◆ Work to complete:
Reproduce, character for character, the part of the listing below that runs from the line containing "will (292, 82)." through the line containing "pos(28,246)", both of those lines included. Output only those lines.

◆ Stored rows:
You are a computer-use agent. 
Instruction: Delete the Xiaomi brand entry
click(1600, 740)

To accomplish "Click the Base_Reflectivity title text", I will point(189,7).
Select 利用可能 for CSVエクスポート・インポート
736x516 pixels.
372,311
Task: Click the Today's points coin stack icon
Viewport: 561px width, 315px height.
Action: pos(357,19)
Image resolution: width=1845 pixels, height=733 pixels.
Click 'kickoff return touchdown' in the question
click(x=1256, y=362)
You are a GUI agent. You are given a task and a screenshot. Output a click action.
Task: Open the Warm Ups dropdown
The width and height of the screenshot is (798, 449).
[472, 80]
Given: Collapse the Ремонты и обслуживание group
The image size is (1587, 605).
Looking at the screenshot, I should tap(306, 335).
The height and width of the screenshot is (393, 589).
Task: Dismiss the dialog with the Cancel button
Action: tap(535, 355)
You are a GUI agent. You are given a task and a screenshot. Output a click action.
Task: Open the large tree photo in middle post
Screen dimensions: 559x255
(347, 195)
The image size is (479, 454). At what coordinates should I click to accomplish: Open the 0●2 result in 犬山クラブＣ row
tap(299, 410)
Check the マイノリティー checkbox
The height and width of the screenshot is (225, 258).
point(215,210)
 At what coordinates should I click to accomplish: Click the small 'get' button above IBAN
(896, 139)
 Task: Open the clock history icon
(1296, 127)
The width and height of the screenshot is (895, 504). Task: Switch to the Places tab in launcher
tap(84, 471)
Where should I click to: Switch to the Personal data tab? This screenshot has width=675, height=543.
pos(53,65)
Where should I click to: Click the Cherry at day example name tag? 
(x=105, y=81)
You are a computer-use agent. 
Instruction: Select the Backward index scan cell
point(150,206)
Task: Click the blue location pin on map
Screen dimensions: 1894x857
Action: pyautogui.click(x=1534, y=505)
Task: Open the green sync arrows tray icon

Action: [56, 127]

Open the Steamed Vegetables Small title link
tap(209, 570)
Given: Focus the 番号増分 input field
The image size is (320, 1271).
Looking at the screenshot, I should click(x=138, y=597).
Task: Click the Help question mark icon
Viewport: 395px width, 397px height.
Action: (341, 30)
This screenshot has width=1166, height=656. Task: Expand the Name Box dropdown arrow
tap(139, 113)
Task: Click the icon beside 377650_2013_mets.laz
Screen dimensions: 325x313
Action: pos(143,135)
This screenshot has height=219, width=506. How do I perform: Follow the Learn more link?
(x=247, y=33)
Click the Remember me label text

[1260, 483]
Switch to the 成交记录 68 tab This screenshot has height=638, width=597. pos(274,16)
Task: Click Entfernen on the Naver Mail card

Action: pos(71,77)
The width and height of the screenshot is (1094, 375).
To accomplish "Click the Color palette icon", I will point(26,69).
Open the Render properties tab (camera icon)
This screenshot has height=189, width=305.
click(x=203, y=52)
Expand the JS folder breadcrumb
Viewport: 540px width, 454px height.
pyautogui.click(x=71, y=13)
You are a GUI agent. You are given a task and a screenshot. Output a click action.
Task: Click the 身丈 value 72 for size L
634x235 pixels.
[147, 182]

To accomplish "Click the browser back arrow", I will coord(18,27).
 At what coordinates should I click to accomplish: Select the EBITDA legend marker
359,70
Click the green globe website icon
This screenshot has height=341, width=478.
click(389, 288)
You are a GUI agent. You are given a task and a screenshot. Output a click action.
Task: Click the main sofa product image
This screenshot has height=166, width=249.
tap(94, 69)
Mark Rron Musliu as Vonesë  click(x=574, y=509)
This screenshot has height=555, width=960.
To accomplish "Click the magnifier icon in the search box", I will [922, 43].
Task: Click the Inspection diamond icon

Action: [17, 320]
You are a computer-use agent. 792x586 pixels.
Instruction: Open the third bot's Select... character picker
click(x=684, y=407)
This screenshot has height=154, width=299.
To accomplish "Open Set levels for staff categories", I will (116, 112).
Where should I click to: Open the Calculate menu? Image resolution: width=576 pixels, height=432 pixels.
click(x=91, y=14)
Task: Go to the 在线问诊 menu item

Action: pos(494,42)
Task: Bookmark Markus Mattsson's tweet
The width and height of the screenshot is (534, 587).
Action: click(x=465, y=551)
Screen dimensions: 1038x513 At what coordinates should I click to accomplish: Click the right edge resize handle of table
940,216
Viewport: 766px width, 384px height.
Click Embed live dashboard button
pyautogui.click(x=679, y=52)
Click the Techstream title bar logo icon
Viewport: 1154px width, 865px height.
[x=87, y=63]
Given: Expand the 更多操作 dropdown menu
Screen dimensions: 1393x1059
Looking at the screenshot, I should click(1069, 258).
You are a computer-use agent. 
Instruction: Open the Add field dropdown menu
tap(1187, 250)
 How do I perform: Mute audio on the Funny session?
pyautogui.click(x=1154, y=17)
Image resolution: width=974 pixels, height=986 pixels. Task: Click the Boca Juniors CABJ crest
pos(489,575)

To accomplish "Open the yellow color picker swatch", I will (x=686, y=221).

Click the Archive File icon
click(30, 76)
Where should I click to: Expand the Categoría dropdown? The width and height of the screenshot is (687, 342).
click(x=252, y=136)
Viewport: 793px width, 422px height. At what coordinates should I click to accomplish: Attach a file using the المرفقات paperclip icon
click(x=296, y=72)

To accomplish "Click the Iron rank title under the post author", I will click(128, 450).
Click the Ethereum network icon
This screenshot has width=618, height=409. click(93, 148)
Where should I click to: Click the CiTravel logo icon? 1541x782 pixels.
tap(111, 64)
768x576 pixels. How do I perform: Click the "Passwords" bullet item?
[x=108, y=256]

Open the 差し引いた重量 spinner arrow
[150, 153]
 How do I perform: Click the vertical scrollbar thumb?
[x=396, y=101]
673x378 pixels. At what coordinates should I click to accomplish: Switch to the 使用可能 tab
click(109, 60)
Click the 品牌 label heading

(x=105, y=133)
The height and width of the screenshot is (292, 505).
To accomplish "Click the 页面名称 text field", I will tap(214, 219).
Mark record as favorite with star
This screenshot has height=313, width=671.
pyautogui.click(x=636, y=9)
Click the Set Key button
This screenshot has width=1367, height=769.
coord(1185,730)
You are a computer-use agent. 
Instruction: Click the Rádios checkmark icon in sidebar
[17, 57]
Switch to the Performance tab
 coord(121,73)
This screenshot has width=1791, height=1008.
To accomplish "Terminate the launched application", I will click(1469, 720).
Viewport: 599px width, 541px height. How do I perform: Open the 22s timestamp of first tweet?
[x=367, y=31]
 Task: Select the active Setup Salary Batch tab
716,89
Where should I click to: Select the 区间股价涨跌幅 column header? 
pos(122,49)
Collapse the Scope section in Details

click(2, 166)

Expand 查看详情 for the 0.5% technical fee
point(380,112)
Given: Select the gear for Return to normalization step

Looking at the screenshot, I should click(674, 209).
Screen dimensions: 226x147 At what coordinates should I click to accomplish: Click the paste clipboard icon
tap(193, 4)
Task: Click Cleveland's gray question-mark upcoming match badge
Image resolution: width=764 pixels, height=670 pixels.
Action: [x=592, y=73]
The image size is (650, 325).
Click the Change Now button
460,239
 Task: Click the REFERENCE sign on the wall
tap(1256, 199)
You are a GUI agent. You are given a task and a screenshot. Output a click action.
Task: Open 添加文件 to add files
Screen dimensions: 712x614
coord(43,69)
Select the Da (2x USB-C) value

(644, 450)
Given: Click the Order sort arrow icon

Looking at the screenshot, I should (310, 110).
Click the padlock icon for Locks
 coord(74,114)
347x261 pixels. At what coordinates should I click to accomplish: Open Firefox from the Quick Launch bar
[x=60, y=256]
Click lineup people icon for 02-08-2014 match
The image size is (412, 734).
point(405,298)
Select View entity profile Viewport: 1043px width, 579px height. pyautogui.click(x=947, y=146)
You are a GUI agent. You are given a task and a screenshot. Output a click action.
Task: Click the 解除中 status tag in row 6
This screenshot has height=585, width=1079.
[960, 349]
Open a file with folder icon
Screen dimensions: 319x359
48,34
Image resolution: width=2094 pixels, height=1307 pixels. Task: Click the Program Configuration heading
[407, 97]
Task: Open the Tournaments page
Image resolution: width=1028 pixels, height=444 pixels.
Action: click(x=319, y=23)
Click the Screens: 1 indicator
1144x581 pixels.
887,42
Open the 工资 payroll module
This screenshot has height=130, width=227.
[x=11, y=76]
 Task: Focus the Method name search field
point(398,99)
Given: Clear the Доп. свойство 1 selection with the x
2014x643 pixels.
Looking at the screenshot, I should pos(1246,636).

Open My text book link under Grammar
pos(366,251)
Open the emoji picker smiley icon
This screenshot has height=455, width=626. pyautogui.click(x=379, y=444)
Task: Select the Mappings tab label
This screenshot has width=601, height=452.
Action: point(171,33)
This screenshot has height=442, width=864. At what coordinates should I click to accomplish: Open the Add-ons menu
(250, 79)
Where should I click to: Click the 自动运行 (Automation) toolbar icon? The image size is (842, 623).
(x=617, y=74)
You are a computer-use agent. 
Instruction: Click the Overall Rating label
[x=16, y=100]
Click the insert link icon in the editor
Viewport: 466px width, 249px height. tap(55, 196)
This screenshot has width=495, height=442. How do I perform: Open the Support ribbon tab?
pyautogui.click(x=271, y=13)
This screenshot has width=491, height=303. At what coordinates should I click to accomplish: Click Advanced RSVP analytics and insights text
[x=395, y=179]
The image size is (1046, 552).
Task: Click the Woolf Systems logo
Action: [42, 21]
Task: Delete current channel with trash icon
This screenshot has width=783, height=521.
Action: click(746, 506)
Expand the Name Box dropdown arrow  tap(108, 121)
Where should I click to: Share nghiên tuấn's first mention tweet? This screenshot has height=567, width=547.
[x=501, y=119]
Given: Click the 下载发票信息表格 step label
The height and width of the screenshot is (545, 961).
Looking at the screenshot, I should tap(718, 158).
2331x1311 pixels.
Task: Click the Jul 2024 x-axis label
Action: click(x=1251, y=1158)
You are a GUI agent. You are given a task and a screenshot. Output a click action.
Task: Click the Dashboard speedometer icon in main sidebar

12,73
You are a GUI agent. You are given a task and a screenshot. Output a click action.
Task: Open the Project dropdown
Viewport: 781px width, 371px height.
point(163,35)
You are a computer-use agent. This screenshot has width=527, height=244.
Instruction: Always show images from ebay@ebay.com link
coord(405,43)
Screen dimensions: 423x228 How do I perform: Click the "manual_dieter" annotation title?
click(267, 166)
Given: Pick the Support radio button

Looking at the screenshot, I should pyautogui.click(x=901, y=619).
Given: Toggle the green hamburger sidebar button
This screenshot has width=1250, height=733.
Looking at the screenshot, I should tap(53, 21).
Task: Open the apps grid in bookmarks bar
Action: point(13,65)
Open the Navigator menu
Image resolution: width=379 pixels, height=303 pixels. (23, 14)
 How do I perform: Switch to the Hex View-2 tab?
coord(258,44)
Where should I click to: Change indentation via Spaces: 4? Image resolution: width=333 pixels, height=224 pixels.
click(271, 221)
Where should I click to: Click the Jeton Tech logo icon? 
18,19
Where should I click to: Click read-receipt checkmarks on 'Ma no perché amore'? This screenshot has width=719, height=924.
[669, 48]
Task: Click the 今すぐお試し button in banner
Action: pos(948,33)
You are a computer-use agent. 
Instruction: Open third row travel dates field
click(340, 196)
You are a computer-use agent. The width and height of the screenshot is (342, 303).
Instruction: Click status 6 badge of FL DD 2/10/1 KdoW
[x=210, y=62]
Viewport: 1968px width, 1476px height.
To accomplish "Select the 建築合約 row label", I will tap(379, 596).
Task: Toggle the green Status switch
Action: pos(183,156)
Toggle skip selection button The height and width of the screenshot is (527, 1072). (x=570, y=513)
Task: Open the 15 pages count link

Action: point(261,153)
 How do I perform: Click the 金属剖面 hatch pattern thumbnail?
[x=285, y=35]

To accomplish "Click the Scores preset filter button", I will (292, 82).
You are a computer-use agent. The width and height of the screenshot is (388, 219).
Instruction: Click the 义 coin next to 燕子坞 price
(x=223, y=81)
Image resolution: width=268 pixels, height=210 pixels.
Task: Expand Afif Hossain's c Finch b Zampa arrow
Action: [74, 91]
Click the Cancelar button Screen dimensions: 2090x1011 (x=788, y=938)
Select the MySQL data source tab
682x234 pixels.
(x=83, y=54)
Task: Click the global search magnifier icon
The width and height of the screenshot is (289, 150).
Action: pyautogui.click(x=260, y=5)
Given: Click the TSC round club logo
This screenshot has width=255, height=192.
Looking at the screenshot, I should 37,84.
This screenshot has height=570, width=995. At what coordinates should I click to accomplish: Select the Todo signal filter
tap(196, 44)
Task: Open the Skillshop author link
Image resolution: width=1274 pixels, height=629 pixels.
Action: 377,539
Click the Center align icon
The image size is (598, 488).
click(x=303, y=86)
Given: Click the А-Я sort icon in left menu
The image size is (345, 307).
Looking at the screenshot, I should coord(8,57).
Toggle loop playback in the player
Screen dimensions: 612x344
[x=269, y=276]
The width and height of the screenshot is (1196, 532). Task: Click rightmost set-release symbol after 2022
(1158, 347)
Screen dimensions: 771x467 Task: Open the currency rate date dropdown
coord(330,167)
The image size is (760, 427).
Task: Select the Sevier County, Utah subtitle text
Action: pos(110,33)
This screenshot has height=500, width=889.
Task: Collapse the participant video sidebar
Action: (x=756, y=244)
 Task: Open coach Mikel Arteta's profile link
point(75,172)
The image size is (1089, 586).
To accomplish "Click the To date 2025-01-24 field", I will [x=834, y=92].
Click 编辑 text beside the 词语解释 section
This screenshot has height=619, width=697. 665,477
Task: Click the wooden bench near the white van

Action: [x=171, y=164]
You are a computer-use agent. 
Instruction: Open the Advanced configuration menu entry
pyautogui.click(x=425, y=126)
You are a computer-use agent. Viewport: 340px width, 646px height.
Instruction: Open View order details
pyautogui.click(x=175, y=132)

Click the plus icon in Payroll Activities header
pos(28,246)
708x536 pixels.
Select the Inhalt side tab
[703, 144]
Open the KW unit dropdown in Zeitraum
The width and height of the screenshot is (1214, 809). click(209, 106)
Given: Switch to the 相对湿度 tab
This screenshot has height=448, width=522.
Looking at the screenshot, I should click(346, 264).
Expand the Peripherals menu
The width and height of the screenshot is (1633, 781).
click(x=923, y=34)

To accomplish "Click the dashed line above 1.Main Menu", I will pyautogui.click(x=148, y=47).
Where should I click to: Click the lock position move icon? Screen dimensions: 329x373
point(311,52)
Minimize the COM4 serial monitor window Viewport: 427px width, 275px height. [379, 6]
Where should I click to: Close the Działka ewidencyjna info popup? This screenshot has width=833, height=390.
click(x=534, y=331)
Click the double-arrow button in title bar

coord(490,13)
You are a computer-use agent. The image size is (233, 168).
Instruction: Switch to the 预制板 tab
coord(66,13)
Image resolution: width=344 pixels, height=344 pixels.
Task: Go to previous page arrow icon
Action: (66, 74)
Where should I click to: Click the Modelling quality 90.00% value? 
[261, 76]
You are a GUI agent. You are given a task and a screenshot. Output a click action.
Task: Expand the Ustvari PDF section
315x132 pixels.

◆ Worked solution:
To accomplish "Click the Scores preset filter button", I will (292, 82).
You are a computer-use agent. The width and height of the screenshot is (388, 219).
Instruction: Click the 义 coin next to 燕子坞 price
(x=223, y=81)
Image resolution: width=268 pixels, height=210 pixels.
Task: Expand Afif Hossain's c Finch b Zampa arrow
Action: [74, 91]
Click the Cancelar button Screen dimensions: 2090x1011 (x=788, y=938)
Select the MySQL data source tab
682x234 pixels.
(x=83, y=54)
Task: Click the global search magnifier icon
The width and height of the screenshot is (289, 150).
Action: pyautogui.click(x=260, y=5)
Given: Click the TSC round club logo
This screenshot has width=255, height=192.
Looking at the screenshot, I should 37,84.
This screenshot has height=570, width=995. At what coordinates should I click to accomplish: Select the Todo signal filter
tap(196, 44)
Task: Open the Skillshop author link
Image resolution: width=1274 pixels, height=629 pixels.
Action: 377,539
Click the Center align icon
The image size is (598, 488).
click(x=303, y=86)
Given: Click the А-Я sort icon in left menu
The image size is (345, 307).
Looking at the screenshot, I should coord(8,57).
Toggle loop playback in the player
Screen dimensions: 612x344
[x=269, y=276]
The width and height of the screenshot is (1196, 532). Task: Click rightmost set-release symbol after 2022
(1158, 347)
Screen dimensions: 771x467 Task: Open the currency rate date dropdown
coord(330,167)
The image size is (760, 427).
Task: Select the Sevier County, Utah subtitle text
Action: pos(110,33)
This screenshot has height=500, width=889.
Task: Collapse the participant video sidebar
Action: (x=756, y=244)
 Task: Open coach Mikel Arteta's profile link
point(75,172)
The image size is (1089, 586).
To accomplish "Click the To date 2025-01-24 field", I will [x=834, y=92].
Click 编辑 text beside the 词语解释 section
This screenshot has height=619, width=697. 665,477
Task: Click the wooden bench near the white van

Action: [x=171, y=164]
You are a computer-use agent. 
Instruction: Open the Advanced configuration menu entry
pyautogui.click(x=425, y=126)
You are a computer-use agent. Viewport: 340px width, 646px height.
Instruction: Open View order details
pyautogui.click(x=175, y=132)

Click the plus icon in Payroll Activities header
pos(28,246)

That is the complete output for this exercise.